Published June 5, 2019

By Gary Pearce

Governor Roy Cooper has picked the same fight over North Carolina’s future that Terry Sanford picked more than 60 years ago.

The issue is the same. Then, powerful people in Raleigh wanted the legislature to pass corporate tax cuts. Sanford said that was wrong. He said North Carolina needed to invest in education.

This year, powerful legislators are calling for more corporate tax cuts on top of all those passed since 2011. Cooper says that’s wrong. He says North Carolina needs to invest in education and in health care to help children learn.

Go back 60 years – 62, to be exact, to 1957. Luther Hodges was Governor. Hodges was a retired textile executive who focused on recruiting new industry. He was known as the “businessman Governor,” He was, in a way, the state’s first two-term Governor; he had been elected lieutenant governor in 1952 and became Governor when William B. Umstead (for whom Umstead State Park is named) died in 1954.

After winning his own four-year term in 1956, Hodges proposed a budget that focused on corporate tax cuts. His package came from a study commission composed of business leaders. They said the tax cuts would bring North Carolina more business, more industry and more jobs.

Sanford, who was planning to run for Governor in 1960, took on Hodges. He called the Governor’s plan “dangerously wrong.” He said:

“The public school question is the most critical issue facing North Carolina today. We are not attracting new teachers. We could be damaging irreparably our schools for the next decade. What we do this year determines what kind of school leadership we have four and seven and ten years from now….
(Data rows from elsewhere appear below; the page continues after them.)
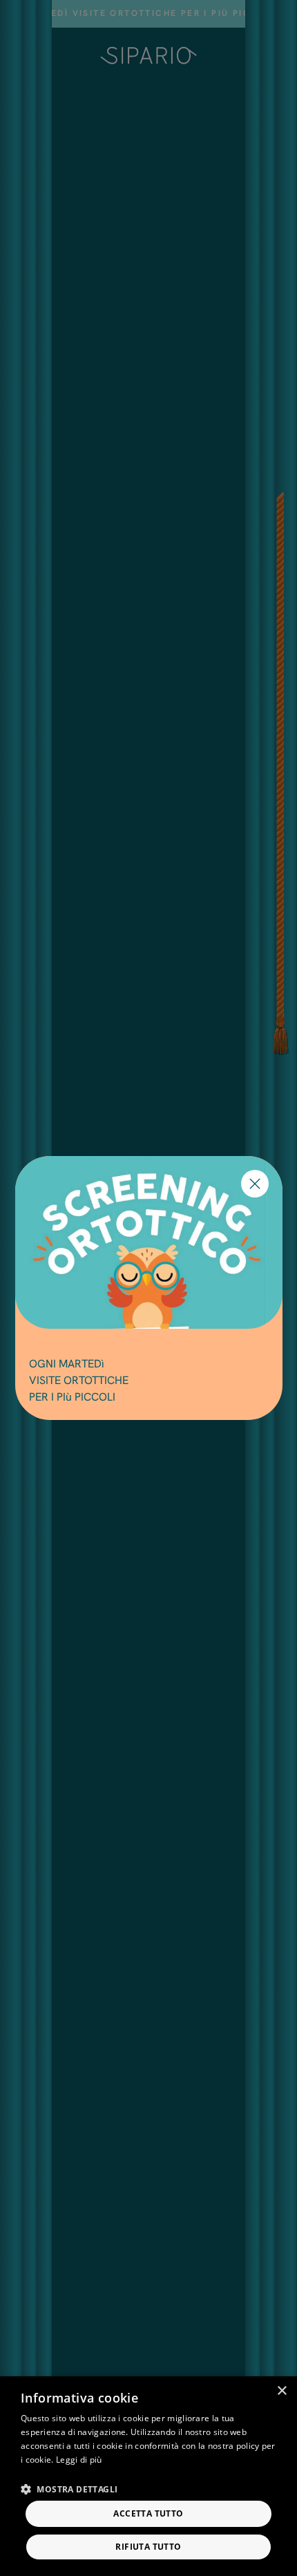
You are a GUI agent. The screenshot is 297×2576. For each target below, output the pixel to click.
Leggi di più (79, 2459)
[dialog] (148, 2476)
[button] (69, 2489)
“But we are not going to lift ourselves by our bootstraps if we wait for increased income from new business before we fulfill our responsibility to the public schools.”

Sanford made education – and, yes, more funding for education – the keystone of his 1960 campaign for Governor. When he announced on February 4, 1960, he called for “a New Day” for North Carolina:

“(P)eople are becoming more and more aware of our shortcomings and are determined that now is the time when something must be done….This is a new day of opportunities. Let’s make it a new day for achievement. We are ready to go.”

Sanford won. As Governor, he pushed his program through a conservative legislature. He paid for the program with an unpopular sales tax on food. (For which he paid dearly politically.) He set North Carolina on a progressive path that fundamentally changed the state’s future – and set us apart from the rest of the South.

Sanford won North Carolina a reputation as a state that put education first. We maintained and built on that reputation for 50 years, under Democratic and Republican Governors and legislators. North Carolina became a magnet for smart people, for science, for research and for advanced-technology companies.

Now the fight is joined again. In a May 14 letter to legislators, Cooper wrote:

“The opportunity to make up for neglected education and health care funding is now. With the unbudgeted revenue announced this month, North Carolina can move to rebuild its schools and help children learn.”

He urged legislators to “prioritize education” and “remember the importance of health care.” He called for:

• A bigger pay raise for teachers, covering all teachers and beginning July 1.
• Better pay raises for school workers like teaching assistants and cafeteria workers.
• Funding for school safety, including counselors, social workers, nurses, psychologists and school resource officers.
• Funding for the UNC system.
• Funding for health care.
• Investing in early childhood, including Smart Start, pre-K and child care subsidies for working families.

Senator Phil Berger boasted: “This budget continues the policies that brought about our North Carolina success story.”

No, Senator. North Carolina’s real success story goes back to 1960, to Terry Sanford and forward-looking policies that have built up education and our economy for decades.